### TEXT SEGMENT
- Opening Delimiter -
All types of private funding are available, including venture capital, private equity, incubators, and crowdfunding. Government funds and financing are also available with financial aid, tax incentives, and sponsorship programmes for small and medium-sized companies involved in certain industries and sectors.
The most common sources of life sciences financing in Mexico are:
  • Banks. Banks are the most important suppliers of funds to business. Banks offer short, medium, or long-term loans. The rate of interest can be fixed or variable. In some cases, short-term bridging loans are available. These loans are often conditional on companies meeting certain requirements, for example, executing notes and formal loan agreements, providing personal guarantees and audited financial statements, or providing mortgages over real estate owned and business assets.
    Banks can also offer foreign investors one of the following options, in financial agreements:
    • credit instalments;
    • leasing; and
    • factoring and invoice discounting.
    Multiple Purpose Financial Companies (Sociedad Financiera de Objeto Multiple) (SOFOM) are non-bank financial institutions that provide financing through direct loans, microfinance, payroll discounted loans, financial leasing, and factoring. They do not need to obtain authorisation from the Ministry of Finance to carry out business operations. However, they cannot receive savings funds from the public, as they are not banking institutions.
- Closing Delimiter -
### DATA FOR ANALYSIS
- Opening Delimiter -
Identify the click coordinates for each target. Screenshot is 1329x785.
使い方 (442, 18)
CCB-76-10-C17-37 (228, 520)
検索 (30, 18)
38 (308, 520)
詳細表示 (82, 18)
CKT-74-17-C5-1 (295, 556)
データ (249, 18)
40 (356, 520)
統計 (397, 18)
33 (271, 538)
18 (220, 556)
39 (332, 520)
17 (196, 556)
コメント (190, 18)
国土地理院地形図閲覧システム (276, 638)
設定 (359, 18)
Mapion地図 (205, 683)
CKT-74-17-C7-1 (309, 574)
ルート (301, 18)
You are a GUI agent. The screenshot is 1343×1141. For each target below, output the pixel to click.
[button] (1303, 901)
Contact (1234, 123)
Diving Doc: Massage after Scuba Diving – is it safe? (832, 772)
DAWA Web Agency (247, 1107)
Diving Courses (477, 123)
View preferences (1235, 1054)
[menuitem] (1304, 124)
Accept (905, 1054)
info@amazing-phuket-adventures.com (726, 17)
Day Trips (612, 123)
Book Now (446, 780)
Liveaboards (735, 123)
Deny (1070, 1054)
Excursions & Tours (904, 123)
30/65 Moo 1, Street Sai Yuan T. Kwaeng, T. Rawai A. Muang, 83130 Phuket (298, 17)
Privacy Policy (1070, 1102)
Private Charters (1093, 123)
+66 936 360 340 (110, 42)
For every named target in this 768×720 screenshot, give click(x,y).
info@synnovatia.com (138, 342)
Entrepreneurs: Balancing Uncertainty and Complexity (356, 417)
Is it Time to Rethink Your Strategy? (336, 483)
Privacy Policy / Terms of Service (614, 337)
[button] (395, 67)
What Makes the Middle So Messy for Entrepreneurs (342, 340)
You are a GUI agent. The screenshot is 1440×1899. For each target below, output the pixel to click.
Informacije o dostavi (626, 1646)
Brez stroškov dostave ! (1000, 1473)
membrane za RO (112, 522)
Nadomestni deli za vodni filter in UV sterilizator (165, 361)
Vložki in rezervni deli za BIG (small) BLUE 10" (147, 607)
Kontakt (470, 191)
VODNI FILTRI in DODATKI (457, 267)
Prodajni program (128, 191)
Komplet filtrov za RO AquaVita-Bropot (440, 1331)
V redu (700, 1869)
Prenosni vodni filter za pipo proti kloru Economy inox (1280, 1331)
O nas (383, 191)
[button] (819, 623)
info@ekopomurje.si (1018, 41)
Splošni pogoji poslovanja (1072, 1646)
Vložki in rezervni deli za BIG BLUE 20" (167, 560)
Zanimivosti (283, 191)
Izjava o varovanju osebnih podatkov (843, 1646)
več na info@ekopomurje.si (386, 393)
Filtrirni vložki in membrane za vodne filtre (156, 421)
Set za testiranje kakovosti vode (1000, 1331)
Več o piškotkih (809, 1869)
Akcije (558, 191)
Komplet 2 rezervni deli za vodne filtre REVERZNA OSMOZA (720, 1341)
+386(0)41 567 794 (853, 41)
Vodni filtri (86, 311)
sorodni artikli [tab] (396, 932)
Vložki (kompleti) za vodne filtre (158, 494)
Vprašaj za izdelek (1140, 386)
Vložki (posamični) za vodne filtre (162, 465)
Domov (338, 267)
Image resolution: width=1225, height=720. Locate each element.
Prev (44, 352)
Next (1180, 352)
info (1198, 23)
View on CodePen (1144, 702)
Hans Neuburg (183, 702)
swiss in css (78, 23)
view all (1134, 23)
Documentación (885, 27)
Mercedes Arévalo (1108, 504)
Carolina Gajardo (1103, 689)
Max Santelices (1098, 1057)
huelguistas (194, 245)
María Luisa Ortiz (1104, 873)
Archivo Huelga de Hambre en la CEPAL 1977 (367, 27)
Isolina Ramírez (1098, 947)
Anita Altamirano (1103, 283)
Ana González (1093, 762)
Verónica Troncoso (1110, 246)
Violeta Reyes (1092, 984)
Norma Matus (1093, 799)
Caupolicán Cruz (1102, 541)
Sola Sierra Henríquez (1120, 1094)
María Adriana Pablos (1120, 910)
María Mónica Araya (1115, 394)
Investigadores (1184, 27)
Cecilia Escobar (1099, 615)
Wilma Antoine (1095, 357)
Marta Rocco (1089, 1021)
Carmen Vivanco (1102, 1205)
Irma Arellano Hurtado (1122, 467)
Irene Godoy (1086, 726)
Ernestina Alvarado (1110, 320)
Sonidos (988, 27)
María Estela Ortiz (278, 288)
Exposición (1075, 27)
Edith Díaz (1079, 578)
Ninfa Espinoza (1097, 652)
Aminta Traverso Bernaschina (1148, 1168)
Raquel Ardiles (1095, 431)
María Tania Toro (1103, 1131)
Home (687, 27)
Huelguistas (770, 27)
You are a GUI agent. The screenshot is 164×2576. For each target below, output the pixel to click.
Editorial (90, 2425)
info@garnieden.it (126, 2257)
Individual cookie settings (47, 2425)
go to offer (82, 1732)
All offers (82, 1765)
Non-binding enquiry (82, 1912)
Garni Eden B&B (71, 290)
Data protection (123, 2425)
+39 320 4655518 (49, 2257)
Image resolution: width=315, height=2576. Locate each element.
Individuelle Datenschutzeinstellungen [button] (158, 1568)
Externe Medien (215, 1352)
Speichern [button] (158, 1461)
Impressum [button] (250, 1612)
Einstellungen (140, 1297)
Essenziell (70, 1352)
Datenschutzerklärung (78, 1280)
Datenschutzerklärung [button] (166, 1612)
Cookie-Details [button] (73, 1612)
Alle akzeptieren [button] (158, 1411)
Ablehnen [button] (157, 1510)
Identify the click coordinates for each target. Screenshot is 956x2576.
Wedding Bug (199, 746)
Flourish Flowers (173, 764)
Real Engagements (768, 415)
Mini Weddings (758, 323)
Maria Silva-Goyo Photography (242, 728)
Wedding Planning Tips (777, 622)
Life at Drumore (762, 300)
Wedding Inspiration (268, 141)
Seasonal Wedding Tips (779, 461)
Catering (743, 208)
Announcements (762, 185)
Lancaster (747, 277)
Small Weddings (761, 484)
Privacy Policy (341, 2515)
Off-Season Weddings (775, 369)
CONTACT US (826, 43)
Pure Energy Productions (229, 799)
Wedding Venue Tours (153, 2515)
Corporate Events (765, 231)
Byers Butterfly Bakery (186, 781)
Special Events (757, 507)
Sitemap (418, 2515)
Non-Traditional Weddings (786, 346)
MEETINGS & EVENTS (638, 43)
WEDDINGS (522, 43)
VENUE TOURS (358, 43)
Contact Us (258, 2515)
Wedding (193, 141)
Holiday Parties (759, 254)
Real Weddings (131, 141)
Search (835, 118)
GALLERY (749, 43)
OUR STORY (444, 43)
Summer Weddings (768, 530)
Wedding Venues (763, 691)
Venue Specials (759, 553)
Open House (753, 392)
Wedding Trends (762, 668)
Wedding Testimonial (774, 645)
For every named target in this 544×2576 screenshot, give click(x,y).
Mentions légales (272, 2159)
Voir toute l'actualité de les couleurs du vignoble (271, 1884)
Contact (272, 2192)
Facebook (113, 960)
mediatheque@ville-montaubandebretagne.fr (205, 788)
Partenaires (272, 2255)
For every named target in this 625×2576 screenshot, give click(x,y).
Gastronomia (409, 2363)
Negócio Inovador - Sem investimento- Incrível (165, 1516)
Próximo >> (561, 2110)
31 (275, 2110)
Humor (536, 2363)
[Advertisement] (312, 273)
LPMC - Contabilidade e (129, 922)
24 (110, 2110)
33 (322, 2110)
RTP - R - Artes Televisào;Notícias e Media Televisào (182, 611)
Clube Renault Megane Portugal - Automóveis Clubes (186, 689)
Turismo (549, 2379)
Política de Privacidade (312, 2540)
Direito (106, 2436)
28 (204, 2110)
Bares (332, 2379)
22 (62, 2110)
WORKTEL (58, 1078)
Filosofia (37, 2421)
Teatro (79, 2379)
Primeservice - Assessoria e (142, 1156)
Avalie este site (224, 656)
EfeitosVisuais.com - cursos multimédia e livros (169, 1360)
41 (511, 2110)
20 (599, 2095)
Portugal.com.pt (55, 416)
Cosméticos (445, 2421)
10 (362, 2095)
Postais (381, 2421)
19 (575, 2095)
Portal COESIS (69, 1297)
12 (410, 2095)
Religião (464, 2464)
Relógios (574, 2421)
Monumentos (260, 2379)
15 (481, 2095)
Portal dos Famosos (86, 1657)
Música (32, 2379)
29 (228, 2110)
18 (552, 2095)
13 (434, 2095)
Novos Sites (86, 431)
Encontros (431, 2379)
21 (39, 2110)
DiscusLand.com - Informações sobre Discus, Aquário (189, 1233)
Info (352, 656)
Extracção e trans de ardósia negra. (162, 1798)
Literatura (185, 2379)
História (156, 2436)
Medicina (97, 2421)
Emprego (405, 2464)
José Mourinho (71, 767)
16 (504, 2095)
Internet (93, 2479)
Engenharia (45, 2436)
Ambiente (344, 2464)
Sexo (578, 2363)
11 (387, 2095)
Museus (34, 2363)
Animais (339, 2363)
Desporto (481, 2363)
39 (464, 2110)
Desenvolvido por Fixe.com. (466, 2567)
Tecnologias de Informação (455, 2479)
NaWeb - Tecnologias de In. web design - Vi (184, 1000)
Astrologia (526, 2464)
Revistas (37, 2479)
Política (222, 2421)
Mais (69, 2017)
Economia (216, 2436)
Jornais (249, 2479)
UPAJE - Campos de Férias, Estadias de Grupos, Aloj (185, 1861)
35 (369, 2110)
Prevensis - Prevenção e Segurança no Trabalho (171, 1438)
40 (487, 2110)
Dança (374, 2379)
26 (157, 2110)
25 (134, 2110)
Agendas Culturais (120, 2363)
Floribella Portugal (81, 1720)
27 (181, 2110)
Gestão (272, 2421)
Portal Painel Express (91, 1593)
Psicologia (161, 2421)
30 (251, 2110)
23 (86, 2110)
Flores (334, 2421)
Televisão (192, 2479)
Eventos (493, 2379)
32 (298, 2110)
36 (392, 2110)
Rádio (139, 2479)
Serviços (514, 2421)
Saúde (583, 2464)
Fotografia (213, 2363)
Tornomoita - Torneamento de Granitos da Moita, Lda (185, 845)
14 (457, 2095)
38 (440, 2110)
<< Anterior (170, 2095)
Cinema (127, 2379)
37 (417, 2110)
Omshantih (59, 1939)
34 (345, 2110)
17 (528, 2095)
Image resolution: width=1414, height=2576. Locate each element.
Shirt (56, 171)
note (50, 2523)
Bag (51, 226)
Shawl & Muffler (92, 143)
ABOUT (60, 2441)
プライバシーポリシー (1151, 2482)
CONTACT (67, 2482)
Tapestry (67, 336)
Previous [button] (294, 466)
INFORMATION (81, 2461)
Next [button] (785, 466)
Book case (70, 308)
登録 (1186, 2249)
- Closing Delimiter -
### PROMPT A
From the passage on life sciences financing in Mexico, set down the stretch from "Banks can also" through "not banking institutions.".
### PROMPT B
Translate this sentence from the passage on life sciences financing in Mexico into Spanish: "Banks are the most important suppliers of funds to business."
The lines have no role in what is asked here.

### SOLUTION A
Banks can also offer foreign investors one of the following options, in financial agreements:
    • credit instalments;
    • leasing; and
    • factoring and invoice discounting.
    Multiple Purpose Financial Companies (Sociedad Financiera de Objeto Multiple) (SOFOM) are non-bank financial institutions that provide financing through direct loans, microfinance, payroll discounted loans, financial leasing, and factoring. They do not need to obtain authorisation from the Ministry of Finance to carry out business operations. However, they cannot receive savings funds from the public, as they are not banking institutions.

### SOLUTION B
Los bancos son los proveedores de fondos más importantes para las empresas.